Je ne m’accuse pas du défaut de ménage.
De ce reproche en vain le vulgaire m’outrage :
Pour me voir sans moyens, sans ménage on me croit.

Sa singulière excuse de n’avoir pas conservé son patrimoine, c’est qu’il était trop peu important pour mériter qu’elle en prît soin : au reste elle a toujours été, remarque-t-elle, plus curieuse d’honneur que d’argent. On le croira sans difficulté. On pensera aussi que l’économie, si elle y prétend à bon droit, fut chez elle une qualité acquise plutôt qu’innée ; elle le confesse dans les vers suivants :

L’équité, la candeur, je les tiens de nature ;
L’ordre, je l’ai gagné par temps et par lecture.

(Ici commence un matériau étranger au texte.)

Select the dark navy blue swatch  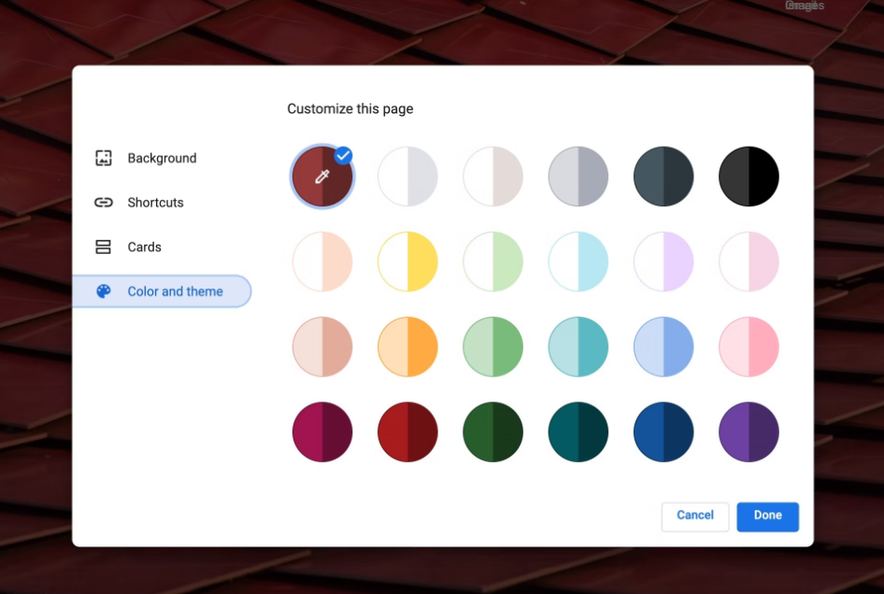663,432
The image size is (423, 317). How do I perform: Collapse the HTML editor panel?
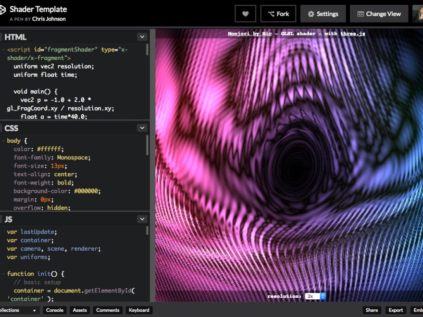[x=142, y=37]
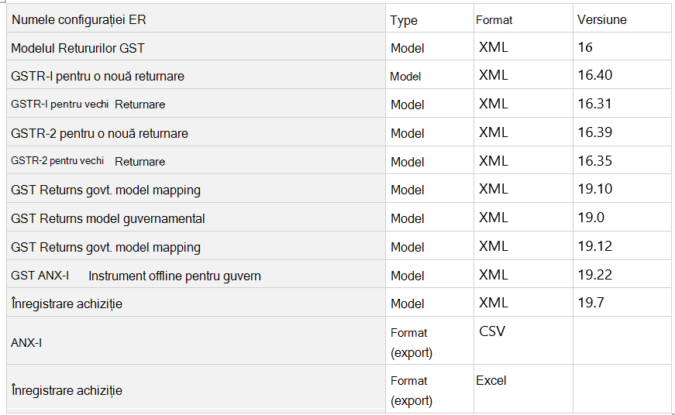Click the Înregistrare achiziție Model row name
Viewport: 675px width, 415px height.
[67, 304]
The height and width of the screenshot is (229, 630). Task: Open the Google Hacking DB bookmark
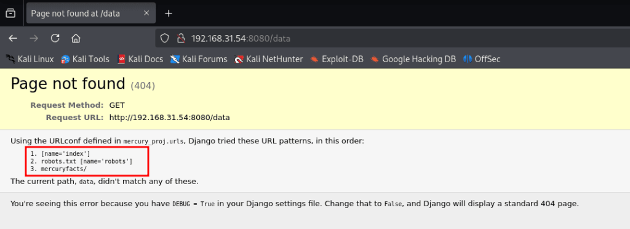tap(413, 60)
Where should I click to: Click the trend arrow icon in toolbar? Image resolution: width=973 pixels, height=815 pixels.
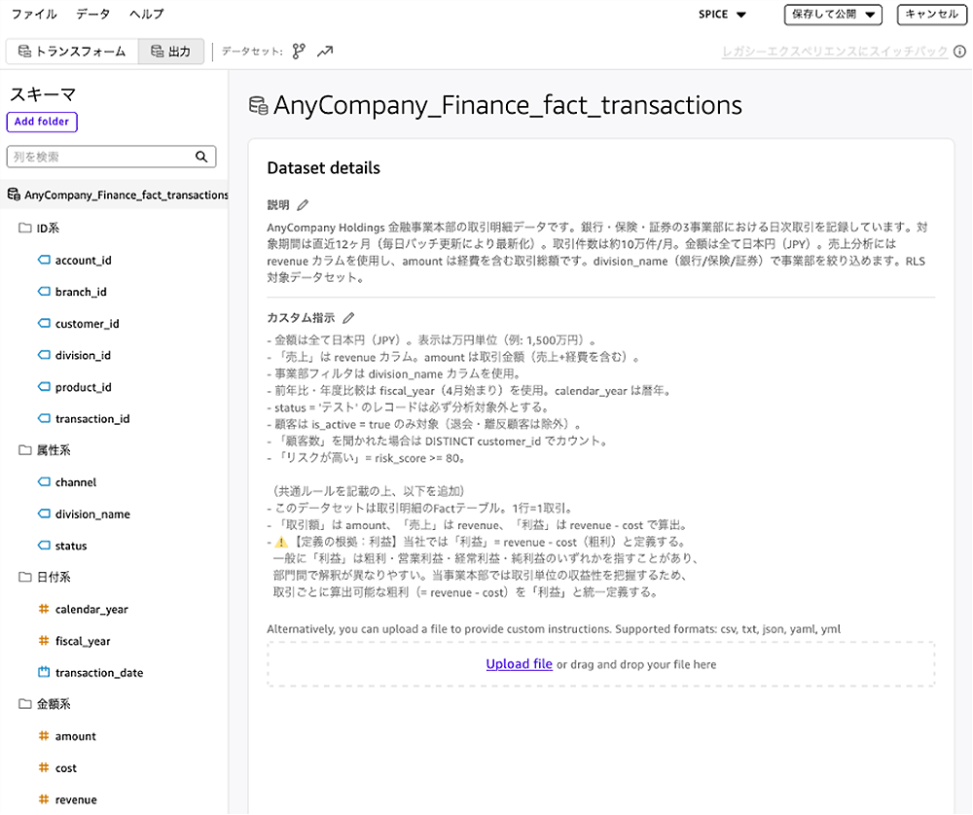(325, 52)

Ici encore, mademoiselle de Gournay ne se fait pas faute d’avouer sa foi à l’alchimie, tout en niant qu’elle l’ait entraînée à de ruineuses folies[1]. Ce ne fut qu’avec peine, et assez tard, qu’elle se détacha de cette superstition. On le reconnaît par cette note ajoutée, dans la dernière édition de ses Œuvres, à un passage qui la montre en quête de la pierre philosophale : « Cela fut durant la première impression de mon livre, et n’est plus dès longtemps. » Curieux progrès d’une raison particulière, qui dénote le progrès des lumières publi-

  1. On prétendait que l’alchimie ne lui avait pas coûté moins de cinquante mille écus ; mais elle ne les avait jamais possédés.